At the 1964 Thruxton 500 endurance race, Velocette Venoms took the first three places in the 500 cc category, with winners Alan Harris and Howard German on a Stevens-entered machine finishing third overall in with the larger-capacity machines.

A specially styled, high-performance 'Thruxton' version of the Venom with high-quality equipment was announced in late 1964, and subsequently a Thruxton ridden by Motor Cycle journalist David Dixon and Joe Dunphy won the 1965 Thruxton 500 race, held at another disused airfield, the Castle Combe Circuit.

In 1967 two Venom Thruxton motorcycles, ridden by Neil Kelly and Keith Heckles gained first and second places in the Production TT, a category for road-based machines with limited controlled-modifications first staged at the Isle of Man in that year; Kelly also recorded the fastest lap at 91 mph.
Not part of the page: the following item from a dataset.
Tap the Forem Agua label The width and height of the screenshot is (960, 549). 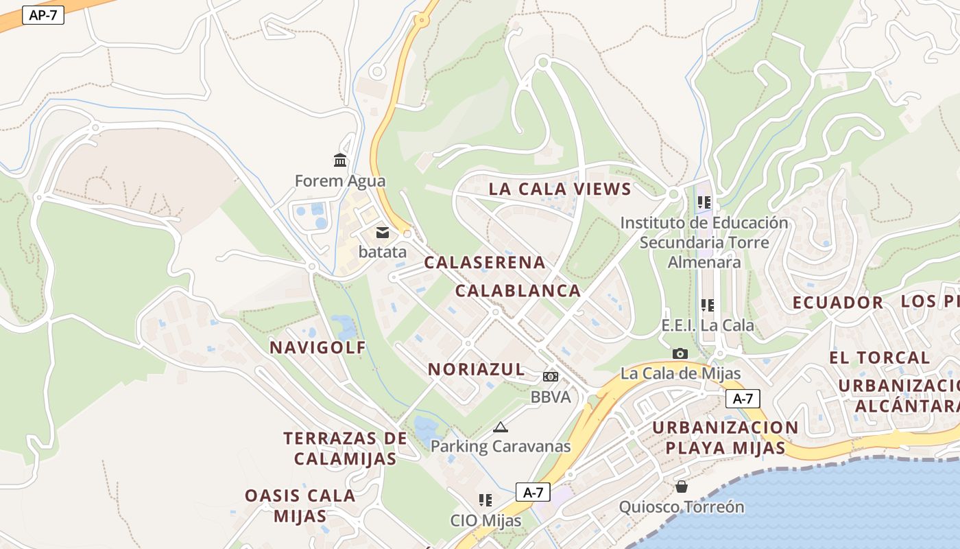[x=340, y=181]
Prepared by Reg Orpin, workshop manager at London Velocette dealer L.Stevens, the winning motorcycle was far from standard, for as well as being in Thruxton trim, the valve gear included titanium tips to the pushrods and valve caps. A Norton Manx piston had been specially engineered at Velocette's Hall Green Workshops, and it had cam followers on needle rollers as well as light alloy timing wheels. It was nearly all for nothing, however, as Kelly failed to start and the rest of the field left him struggling to kick start the Venom. Orpin managed to start it just in time, and despite his poor start, Neil Kelly caught up with the other riders within three miles and went on to win the 500 cc class, recording 121 mph as he passed the Highlander speed trap.
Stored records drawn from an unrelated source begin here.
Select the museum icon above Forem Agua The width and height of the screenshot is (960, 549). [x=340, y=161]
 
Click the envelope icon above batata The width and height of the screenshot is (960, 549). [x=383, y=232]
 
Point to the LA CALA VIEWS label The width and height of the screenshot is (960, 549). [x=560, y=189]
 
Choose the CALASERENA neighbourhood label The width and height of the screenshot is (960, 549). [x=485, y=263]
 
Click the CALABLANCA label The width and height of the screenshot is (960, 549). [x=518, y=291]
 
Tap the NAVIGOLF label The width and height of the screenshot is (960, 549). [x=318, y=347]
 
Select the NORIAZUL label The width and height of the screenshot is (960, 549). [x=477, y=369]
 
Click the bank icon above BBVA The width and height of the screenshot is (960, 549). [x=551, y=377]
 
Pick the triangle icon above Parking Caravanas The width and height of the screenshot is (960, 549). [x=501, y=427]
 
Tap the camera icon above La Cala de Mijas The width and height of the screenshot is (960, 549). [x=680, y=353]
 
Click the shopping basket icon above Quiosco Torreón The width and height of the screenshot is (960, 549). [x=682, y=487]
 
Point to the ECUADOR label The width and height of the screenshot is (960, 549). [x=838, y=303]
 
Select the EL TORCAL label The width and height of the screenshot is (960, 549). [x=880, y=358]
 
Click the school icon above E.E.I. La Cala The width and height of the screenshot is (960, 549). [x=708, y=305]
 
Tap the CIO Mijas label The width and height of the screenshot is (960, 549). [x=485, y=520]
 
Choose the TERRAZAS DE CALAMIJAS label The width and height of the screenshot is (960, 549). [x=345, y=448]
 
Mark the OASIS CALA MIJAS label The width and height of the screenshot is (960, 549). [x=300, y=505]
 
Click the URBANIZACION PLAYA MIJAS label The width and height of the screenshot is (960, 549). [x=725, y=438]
The late Roger Bowler rode to his first ever win on a modified 500cc 1960 Clubman Venom, winning the Ecurie Sportive trophy donated by Stan Hailwood. The occasion was in April 1966 at the Brands Hatch circuit. The machine was prepared by his long time friend Ian Simpson according to specifications published by L. Stevens the London Velocette dealers. This was his only success on a Velocette although he went on to many other successes riding a wide variety of makes.

==Further development==
The Indian Velo 500 was a limited-production run of updated machines conceived by American entrepreneur Floyd Clymer in 1968, using a Velocette engine and gearbox with mainly Italian cycle parts, including a lightweight frame from the Italjet company, Marzocchi front forks with Grimeca front hub having a twin-leading shoe brake, Borrani aluminium rims and quickly-detachable tank and seat, resulting in a weight-saving of 45 lb compared to the traditional Venom.

The project ended abruptly due to Clymer's death and the failure of Velocette, with 200 machines shipped to US and a further 50 remaining in Italy, which were bought by London Velocette dealer Geoff Dodkin. When roadtesting, UK monthly magazine Motorcycle Sport described it as "British engineering and Italian styling in a package originally intended for the American market", reporting that Dodkin would supply his bikes with either a standard Venom engine specification, or, at higher cost, a Thruxton version.